EXERCISE DIRECTIONS:
The lines to find are those in the entries that hold the word "second"; copy every one of them.

Collected data entries
::::::::
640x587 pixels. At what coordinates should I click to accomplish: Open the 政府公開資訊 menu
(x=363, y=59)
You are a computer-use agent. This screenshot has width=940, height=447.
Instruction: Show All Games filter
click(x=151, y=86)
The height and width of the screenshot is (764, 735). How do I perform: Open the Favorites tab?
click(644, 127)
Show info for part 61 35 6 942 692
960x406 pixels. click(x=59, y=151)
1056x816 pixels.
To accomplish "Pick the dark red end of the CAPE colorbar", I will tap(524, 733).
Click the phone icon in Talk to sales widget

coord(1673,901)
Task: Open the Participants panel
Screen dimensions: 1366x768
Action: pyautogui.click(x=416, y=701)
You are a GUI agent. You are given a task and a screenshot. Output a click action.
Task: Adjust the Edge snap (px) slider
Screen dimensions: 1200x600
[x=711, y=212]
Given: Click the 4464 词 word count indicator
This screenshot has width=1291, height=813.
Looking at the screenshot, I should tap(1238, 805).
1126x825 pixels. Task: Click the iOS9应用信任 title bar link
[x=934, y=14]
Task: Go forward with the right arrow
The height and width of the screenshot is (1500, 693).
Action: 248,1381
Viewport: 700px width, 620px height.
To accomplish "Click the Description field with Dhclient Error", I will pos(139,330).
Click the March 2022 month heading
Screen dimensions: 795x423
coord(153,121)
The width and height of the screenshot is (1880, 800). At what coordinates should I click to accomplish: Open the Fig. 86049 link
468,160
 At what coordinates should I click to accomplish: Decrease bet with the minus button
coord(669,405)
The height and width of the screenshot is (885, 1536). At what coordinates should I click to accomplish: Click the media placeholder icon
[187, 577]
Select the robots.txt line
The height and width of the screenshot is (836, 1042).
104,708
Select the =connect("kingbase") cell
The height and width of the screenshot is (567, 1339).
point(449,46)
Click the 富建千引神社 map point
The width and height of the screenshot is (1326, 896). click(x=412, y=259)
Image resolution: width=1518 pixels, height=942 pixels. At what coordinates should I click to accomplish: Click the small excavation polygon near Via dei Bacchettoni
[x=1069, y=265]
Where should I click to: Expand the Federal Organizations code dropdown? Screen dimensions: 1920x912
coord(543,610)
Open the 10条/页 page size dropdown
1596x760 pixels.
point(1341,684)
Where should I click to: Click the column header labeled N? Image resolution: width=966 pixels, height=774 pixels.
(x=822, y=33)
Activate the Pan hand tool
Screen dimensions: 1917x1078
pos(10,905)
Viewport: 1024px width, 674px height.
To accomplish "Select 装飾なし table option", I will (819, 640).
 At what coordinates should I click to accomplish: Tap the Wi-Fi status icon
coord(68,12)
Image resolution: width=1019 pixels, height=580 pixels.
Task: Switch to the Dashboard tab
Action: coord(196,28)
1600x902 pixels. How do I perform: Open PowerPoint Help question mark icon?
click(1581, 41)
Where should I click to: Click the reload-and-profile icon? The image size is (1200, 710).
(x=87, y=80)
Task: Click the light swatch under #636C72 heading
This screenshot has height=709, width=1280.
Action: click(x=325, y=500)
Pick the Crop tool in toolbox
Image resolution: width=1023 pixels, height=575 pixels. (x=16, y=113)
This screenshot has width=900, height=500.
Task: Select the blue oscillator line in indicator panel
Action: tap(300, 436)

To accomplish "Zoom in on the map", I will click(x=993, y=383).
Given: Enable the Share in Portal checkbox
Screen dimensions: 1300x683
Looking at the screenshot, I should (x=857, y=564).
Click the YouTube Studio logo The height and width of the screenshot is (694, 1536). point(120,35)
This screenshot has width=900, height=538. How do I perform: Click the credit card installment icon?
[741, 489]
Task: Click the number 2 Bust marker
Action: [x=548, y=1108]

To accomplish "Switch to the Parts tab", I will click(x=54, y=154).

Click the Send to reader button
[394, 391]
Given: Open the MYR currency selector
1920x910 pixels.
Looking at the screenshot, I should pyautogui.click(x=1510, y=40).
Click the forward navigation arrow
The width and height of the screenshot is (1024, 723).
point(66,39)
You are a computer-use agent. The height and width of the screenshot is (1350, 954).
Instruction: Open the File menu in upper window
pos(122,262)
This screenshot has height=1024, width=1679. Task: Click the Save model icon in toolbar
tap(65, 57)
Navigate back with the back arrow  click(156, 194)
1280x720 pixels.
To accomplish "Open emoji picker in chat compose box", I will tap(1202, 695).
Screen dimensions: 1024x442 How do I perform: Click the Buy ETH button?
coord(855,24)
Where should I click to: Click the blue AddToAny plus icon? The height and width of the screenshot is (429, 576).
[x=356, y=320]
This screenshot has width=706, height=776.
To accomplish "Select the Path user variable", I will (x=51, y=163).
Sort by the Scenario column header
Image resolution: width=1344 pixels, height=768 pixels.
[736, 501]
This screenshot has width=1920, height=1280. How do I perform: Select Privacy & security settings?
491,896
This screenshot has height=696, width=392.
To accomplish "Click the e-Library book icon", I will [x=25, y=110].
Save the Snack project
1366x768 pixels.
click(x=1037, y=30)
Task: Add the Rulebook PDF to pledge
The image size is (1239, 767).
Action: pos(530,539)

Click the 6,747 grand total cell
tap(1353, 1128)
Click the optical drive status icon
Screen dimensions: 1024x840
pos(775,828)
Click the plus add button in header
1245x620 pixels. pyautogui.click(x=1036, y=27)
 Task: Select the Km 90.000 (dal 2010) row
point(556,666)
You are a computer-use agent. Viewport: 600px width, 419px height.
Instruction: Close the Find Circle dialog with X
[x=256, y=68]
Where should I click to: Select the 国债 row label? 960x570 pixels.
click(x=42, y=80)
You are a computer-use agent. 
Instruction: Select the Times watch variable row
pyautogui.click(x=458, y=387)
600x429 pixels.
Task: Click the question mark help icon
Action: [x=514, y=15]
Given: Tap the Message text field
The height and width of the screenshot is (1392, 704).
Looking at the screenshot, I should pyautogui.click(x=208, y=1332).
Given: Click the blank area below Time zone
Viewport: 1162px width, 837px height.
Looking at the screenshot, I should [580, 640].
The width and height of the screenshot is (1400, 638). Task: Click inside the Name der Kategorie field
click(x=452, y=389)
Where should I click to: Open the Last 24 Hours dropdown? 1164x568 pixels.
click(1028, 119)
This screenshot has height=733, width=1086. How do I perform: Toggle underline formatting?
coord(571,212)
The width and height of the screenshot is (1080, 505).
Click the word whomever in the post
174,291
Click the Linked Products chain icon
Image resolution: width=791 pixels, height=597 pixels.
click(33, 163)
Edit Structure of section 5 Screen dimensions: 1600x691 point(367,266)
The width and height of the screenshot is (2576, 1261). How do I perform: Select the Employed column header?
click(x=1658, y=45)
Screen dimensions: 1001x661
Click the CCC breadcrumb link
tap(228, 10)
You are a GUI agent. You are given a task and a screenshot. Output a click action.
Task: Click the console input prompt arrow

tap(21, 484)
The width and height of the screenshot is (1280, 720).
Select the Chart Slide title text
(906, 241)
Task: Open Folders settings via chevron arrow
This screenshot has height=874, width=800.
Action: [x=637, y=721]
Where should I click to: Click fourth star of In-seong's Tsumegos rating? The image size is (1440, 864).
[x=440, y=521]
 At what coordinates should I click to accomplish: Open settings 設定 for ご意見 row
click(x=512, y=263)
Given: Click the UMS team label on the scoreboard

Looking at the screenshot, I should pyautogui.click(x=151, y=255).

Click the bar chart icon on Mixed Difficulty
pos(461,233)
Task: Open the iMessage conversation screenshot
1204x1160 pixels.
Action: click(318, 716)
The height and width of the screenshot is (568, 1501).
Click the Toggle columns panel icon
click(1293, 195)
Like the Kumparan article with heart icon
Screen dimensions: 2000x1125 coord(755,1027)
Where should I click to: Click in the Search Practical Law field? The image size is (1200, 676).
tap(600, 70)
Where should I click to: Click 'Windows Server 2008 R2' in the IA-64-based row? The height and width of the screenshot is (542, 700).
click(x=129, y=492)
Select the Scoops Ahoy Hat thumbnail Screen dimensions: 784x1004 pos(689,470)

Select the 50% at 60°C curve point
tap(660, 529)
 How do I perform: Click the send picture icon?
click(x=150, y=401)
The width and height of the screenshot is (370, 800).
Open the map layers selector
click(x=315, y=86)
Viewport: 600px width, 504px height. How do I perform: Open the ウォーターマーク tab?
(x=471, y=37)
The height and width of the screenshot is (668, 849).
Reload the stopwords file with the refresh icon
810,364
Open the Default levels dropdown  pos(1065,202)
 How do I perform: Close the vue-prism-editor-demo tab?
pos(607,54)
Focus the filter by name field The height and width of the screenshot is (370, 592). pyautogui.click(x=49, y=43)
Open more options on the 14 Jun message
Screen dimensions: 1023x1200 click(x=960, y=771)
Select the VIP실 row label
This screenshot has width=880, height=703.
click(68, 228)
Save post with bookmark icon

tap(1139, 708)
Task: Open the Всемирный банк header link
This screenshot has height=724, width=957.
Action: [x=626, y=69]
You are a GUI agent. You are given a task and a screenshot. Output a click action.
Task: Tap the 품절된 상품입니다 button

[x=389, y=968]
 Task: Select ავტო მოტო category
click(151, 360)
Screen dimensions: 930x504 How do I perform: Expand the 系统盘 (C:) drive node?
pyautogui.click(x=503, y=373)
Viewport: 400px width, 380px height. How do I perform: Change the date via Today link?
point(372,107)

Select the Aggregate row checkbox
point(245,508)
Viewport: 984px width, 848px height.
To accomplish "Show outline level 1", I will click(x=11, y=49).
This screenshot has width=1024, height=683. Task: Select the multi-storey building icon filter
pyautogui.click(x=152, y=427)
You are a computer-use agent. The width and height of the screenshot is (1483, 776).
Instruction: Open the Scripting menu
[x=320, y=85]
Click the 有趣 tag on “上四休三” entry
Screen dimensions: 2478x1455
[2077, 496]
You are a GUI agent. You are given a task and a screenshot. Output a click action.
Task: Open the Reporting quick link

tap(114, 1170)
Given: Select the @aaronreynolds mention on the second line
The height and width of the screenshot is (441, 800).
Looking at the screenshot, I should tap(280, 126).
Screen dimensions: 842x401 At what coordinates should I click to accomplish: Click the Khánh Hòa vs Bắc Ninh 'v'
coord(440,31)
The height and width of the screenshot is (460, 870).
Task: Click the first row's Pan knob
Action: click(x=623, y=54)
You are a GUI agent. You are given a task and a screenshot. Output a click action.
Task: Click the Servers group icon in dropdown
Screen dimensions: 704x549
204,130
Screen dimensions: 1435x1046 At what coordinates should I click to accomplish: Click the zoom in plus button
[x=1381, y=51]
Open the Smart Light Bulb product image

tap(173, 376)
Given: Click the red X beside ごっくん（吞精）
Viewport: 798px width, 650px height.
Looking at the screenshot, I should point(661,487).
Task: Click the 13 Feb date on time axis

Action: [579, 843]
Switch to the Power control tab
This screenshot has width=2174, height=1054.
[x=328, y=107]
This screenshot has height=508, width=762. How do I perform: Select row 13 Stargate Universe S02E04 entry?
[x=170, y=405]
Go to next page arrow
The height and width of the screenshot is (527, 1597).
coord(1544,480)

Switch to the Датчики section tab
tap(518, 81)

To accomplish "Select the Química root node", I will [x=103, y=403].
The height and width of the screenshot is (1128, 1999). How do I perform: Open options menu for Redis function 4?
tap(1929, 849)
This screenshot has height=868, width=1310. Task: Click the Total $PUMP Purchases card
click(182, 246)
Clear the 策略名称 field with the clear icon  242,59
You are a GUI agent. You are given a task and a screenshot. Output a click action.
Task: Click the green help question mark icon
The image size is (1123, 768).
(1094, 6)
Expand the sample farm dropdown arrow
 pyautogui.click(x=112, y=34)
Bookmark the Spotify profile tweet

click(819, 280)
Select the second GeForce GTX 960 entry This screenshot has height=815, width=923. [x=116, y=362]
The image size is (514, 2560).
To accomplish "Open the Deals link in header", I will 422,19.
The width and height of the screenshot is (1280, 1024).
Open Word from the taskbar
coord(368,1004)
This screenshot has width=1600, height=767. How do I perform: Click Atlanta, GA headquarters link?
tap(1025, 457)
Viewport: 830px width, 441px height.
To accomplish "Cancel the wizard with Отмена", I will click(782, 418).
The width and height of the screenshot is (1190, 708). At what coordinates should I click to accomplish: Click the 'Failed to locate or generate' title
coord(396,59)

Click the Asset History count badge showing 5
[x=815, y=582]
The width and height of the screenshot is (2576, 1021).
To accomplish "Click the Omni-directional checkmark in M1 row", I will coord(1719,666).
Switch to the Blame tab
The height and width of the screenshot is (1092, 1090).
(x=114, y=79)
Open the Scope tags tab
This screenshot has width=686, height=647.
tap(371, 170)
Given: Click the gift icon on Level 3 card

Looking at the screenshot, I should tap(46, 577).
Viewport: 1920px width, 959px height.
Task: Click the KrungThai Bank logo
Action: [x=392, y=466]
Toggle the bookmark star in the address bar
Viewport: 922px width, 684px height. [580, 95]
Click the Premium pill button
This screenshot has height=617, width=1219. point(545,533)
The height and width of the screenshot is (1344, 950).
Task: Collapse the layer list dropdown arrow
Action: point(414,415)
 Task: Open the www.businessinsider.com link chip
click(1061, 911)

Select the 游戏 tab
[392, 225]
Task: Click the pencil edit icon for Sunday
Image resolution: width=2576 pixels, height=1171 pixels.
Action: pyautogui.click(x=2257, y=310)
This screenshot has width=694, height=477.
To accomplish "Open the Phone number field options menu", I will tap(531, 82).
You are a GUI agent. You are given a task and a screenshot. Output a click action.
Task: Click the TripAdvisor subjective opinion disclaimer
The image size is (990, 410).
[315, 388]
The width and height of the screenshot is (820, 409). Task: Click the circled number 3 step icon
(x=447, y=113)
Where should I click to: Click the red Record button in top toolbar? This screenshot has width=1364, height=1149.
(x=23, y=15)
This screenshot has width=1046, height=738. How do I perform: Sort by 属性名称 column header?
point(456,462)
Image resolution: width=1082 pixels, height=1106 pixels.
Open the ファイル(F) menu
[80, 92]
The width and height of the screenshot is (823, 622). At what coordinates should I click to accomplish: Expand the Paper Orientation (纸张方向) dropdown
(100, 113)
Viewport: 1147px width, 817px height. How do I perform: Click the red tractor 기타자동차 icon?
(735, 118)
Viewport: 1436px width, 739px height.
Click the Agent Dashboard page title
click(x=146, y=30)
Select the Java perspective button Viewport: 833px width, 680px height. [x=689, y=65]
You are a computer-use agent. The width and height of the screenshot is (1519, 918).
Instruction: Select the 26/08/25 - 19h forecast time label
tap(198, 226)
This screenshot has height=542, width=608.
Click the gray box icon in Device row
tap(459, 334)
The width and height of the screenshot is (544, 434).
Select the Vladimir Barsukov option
::::::::
ANSWER SECTION:
Given: Select the @aaronreynolds mention on the second line
Select the second GeForce GTX 960 entry This screenshot has height=815, width=923. [x=116, y=362]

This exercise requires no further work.